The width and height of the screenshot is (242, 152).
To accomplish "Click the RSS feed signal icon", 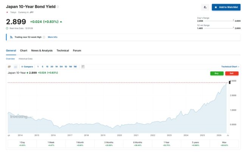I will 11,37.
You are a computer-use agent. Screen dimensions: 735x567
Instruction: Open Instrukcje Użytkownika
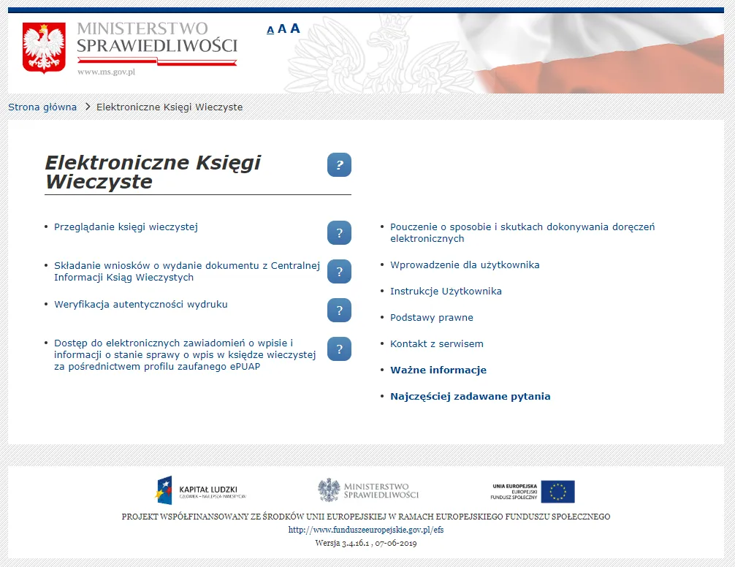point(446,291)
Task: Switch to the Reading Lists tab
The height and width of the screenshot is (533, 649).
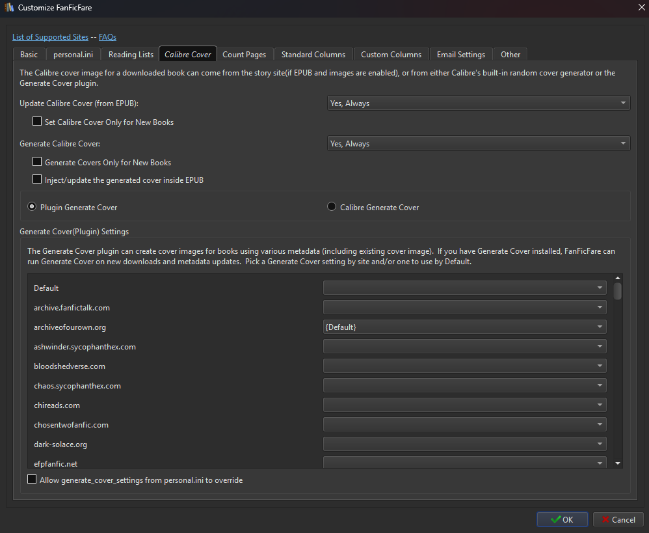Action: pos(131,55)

# Work to complete
Lines from the one containing "Instruction: Open Instrukcje Użytkownika" through the end of the material above must be reproduced exactly; pictures must not be.

# Final answer
Instruction: Open Instrukcje Użytkownika
point(446,291)
Task: Switch to the Reading Lists tab
The height and width of the screenshot is (533, 649).
Action: pos(131,55)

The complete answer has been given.